--- AIM OF THE EXERCISE ---
Scale the rows that open with the line containing "1372x894 pixels. Task: Select" and close with the line containing "Action: tap(100, 49)": write out every one of those lines, requests included, multiplying each coordinate in the answers by 0.25 and rounding to whole numbers with halves rounded up. Leave the numbers in the requests unchanged, and give only those lines.

**** SUPPLIED RECORDS ****

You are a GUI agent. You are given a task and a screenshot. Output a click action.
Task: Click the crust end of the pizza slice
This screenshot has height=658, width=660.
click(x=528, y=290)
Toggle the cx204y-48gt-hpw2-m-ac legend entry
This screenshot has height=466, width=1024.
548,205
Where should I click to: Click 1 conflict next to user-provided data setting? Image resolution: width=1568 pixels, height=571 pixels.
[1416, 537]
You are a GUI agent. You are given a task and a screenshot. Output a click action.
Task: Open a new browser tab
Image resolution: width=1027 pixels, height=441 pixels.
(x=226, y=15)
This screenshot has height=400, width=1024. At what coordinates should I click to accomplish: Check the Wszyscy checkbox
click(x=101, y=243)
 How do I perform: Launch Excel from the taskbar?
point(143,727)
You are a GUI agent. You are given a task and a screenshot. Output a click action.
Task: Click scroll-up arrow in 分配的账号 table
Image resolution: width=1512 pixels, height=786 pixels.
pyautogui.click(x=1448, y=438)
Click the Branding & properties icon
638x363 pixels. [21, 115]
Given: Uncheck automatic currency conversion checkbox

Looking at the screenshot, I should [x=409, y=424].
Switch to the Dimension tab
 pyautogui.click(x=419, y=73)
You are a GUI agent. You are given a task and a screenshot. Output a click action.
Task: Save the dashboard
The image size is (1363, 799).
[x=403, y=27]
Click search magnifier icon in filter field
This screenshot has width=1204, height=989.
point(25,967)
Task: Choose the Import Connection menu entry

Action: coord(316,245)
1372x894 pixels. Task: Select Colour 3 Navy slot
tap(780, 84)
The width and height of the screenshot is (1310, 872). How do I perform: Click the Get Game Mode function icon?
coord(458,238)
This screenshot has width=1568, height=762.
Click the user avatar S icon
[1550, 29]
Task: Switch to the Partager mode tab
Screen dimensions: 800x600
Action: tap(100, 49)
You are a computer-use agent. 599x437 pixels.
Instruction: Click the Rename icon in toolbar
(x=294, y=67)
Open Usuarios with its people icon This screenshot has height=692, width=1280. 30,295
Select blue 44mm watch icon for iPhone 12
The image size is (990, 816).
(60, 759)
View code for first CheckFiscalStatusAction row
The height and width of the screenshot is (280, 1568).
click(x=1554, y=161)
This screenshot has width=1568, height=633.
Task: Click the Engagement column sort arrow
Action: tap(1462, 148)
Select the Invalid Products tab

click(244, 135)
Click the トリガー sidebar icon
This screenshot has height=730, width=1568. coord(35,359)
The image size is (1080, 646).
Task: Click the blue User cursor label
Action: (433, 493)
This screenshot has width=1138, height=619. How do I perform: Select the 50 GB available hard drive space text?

****

--- SOLUTION ---
1372x894 pixels. Task: Select Colour 3 Navy slot
tap(195, 21)
The width and height of the screenshot is (1310, 872). How do I perform: Click the Get Game Mode function icon?
coord(115,60)
This screenshot has width=1568, height=762.
Click the user avatar S icon
[388, 7]
Task: Switch to the Partager mode tab
Screen dimensions: 800x600
Action: tap(25, 12)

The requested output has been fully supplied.